Il n’y a pas d’incompatibilité entre l’homme et la nature, juste une dure lutte de tous les jours dans la perspective d’un accord favorable aux deux parties. Accord précaire, à vrai dire, et toujours à renégocier, car les deux partenaires ne sont pas faciles. L’humanité, obsédée par l’hybris de la maîtrise absolue, surexploite la nature et en rompt les équilibres vitaux – y compris les siens propres, familiaux, sociétaux et politiques. La nature, elle, tend imperturbablement à revenir à son ordre sauvage. Sous ses poussées aveugles et obstinées, tout ce que l’homme fait se défait. Les mouvements de terrain disloquent sournoisement les constructions les plus solides. Les racines, les brins d’herbe même fissurent le béton. Le métal des machines rouille, le bois des charpentes fuse, le plastique s’effrite. Les virus mutent, appelant de nouveaux vaccins. Les poux, disparus depuis des générations des têtes des écoliers, la syphilis et la tuberculose, censément éradiquées, sont de retour. De nouvelles maladies apparaissent.
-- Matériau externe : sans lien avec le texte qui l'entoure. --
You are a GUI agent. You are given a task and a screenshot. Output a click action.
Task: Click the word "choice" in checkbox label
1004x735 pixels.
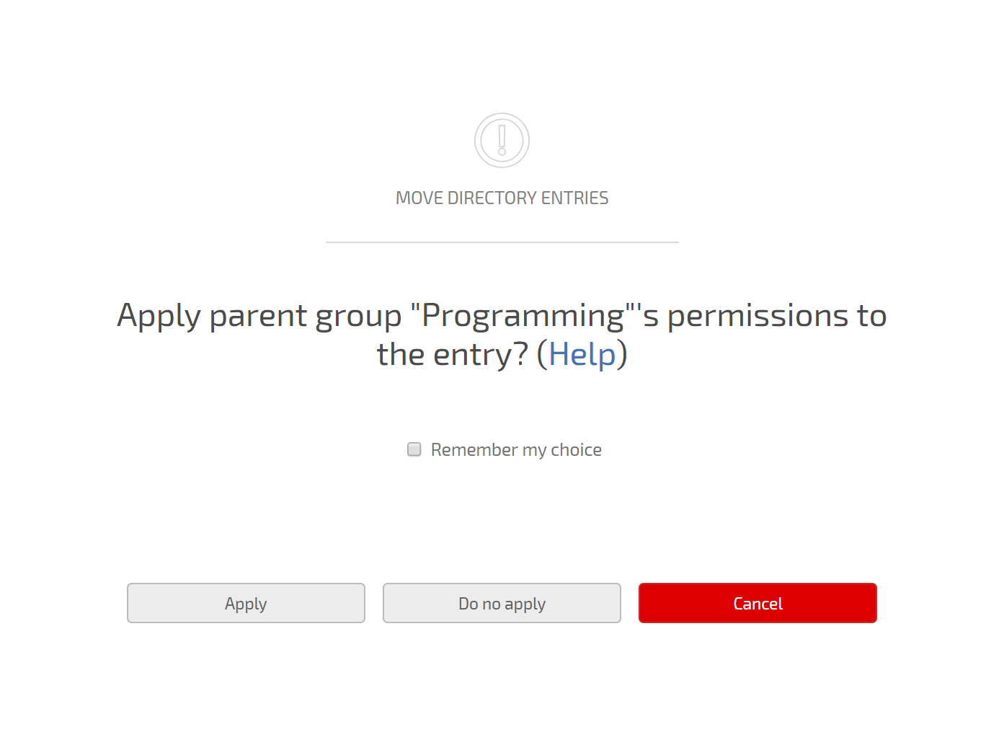coord(576,450)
L’harmonie entre l’homme et son milieu naturel est un miracle fragile. L’ensauvagement est perpétuellement à nos portes. C’est cela que le cri matinal de ce goupil vient de me signifier.

Lui trottine en direction de la forêt voisine. Son cri s’atténue et disparaît dans le lointain. Il a rejoint son squat, le terrier d’un honnête blaireau, une tèche de bois sous laquelle grouille sa nichée ou une balle de foin dont il a crevé le plastique. Roulé en boule, emmitouflé dans son panache, des bouts de plume entre les dents, il dort du sommeil du juste selon la nature. Il rêve à sa prochaine curée. Mon rideau retombe sur la scène déserte. L’aube va bientôt pointer et la civilisation reprendre ses droits… limités.